VIK could be regarded as a quintessence of the German NG prototypes, a chunky, powerful engine with many wheels. 

Here is a link with some historical photographs http://www.saechsische-schmalspurfahrzeuge.de/loks/vik/vik1.htm 

Mr Schug made a very good choice for his third model, and it has been delivered in relatively short time - 18 months 
since the original anounement http://webcache.googleusercontent.c...zubi&cd=1&hl=en&ct=clnk&source=www.google.com 

As I am writing one Accucfaft VIK is on its way to me, so I would say 'watch this space' for the photo/test update... 

Best wishes from Tokyo, Zubi


----------



## deltatrains (Nov 25, 2010)

Posted By zubi on 31 May 2011 01:11 AM 
VIK could be regarded as a quintessence of the German NG prototypes, a chunky, powerful engine with many wheels. 

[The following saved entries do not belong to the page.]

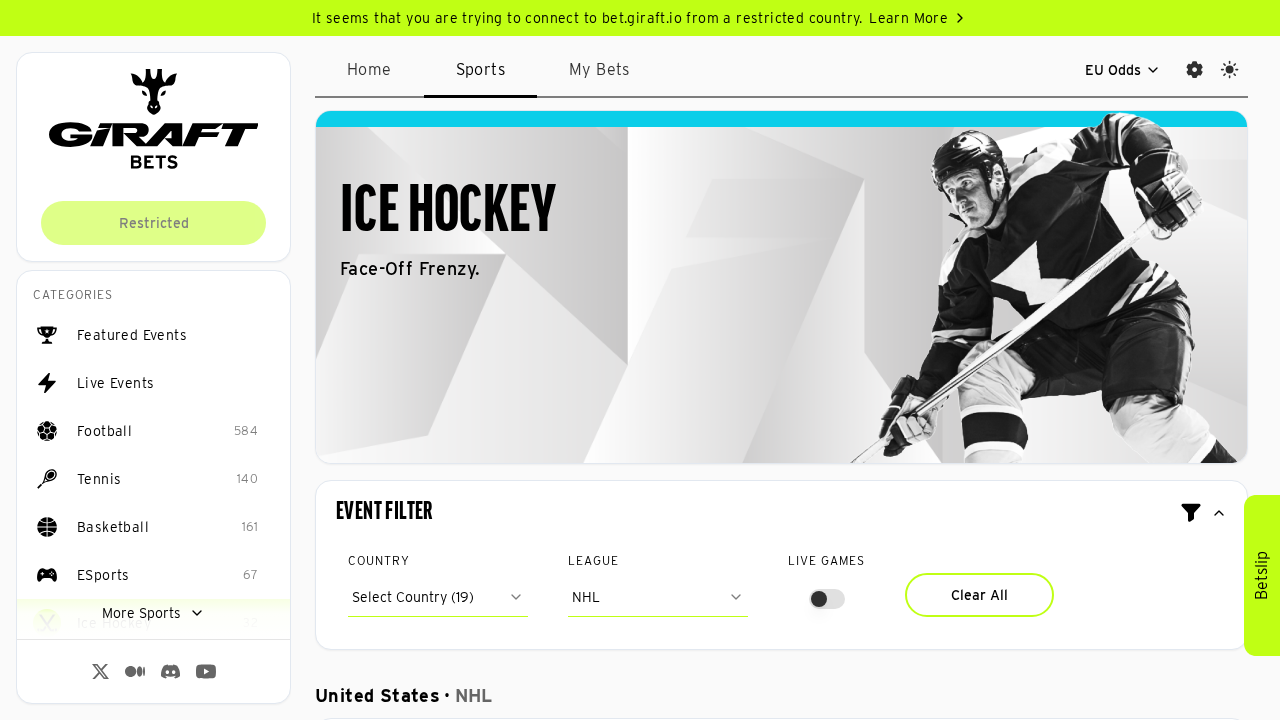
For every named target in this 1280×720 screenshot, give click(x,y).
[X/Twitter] (100, 671)
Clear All (979, 595)
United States (377, 695)
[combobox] (438, 597)
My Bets (599, 69)
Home (369, 69)
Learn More (908, 18)
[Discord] (170, 671)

Here is a link with some historical photographs http://www.saechsische-schmalspurfahrzeuge.de/loks/vik/vik1.htm 

Mr Schug made a very good choice for his third model, and it has been delivered in relatively short time - 18 months 
since the original anounement http://webcache.googleusercontent.c...zubi&cd=1&hl=en&ct=clnk&source=www.google.com 

As I am writing one Accucfaft VIK is on its way to me, so I would say 'watch this space' for the photo/test update... 

Best wishes from Tokyo, Zubi 

*What a wonderful group of helpful people. Thank you for the reference and links. We can compare notes when I get mine.*
*Peter. *


----------



## Spule 4 (Jan 2, 2008)

Zubi- 

One thing to watch will be what versions will be released. A lot of German steam had a lot of different details between as built and "Reko" by the DR with new tanks, boilers, air brakes, fittings, etc. And with the VIK, one also had the copy or Nachbau versions bought by the DRG in the 1920s. 

And the real oddball, the one left behind (CSD U58.001) during WWII in Frydlant, Czechoslovakia: 

http://spz.logout.cz/uzke/cz_tremesna/en_tremesna.html 

Here is a model of U58.001 (no DR rebuilding) 

http://www.modellbahnmanufaktur-crottendorf.de/index.php?article_id=194


----------



## Spule 4 (Jan 2, 2008)

....and a clean photo of a DR Reko version (Bemo H0e model). 

http://www.boards-4you.de/wbb13/60/...9&page=1&sid=0040adf83de82c3355877e5845ad63a5


----------